● TASK DETAILS
After locating the line that contains "Internet (368, 72)" in the records below, write out exactly that line and each line after it through the one that contains "Polityka prywatności (116, 2551)", and nothing else.

(Extracted records)
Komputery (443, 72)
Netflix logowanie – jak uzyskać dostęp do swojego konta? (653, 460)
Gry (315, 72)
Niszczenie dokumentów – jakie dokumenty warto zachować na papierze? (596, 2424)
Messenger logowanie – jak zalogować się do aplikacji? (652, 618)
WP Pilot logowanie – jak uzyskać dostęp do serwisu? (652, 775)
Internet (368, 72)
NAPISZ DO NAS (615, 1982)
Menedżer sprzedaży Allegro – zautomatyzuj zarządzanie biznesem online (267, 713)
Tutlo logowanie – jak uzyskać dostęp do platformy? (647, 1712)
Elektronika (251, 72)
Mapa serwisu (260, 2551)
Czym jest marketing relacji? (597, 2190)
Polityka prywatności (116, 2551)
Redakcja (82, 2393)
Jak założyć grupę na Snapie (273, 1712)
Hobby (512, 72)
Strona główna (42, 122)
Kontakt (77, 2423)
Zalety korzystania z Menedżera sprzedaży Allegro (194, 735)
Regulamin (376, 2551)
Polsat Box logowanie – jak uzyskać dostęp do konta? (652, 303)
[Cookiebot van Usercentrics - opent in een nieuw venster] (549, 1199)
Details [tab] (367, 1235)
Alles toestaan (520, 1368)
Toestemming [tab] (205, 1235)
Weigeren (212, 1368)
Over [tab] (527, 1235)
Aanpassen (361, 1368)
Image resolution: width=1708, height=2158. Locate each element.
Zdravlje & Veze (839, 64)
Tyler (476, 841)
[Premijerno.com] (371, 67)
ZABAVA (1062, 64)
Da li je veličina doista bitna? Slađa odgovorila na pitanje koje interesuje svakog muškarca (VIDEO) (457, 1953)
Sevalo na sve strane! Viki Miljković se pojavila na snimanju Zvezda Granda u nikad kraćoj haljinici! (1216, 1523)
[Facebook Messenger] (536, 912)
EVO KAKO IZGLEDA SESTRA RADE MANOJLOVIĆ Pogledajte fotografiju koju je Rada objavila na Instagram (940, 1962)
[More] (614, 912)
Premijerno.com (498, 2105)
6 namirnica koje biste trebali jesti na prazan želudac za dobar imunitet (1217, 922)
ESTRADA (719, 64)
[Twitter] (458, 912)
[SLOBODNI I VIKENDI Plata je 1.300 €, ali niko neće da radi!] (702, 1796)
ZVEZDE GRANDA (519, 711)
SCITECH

● ANSWER FOR THIS EXERCISE
Internet (368, 72)
NAPISZ DO NAS (615, 1982)
Menedżer sprzedaży Allegro – zautomatyzuj zarządzanie biznesem online (267, 713)
Tutlo logowanie – jak uzyskać dostęp do platformy? (647, 1712)
Elektronika (251, 72)
Mapa serwisu (260, 2551)
Czym jest marketing relacji? (597, 2190)
Polityka prywatności (116, 2551)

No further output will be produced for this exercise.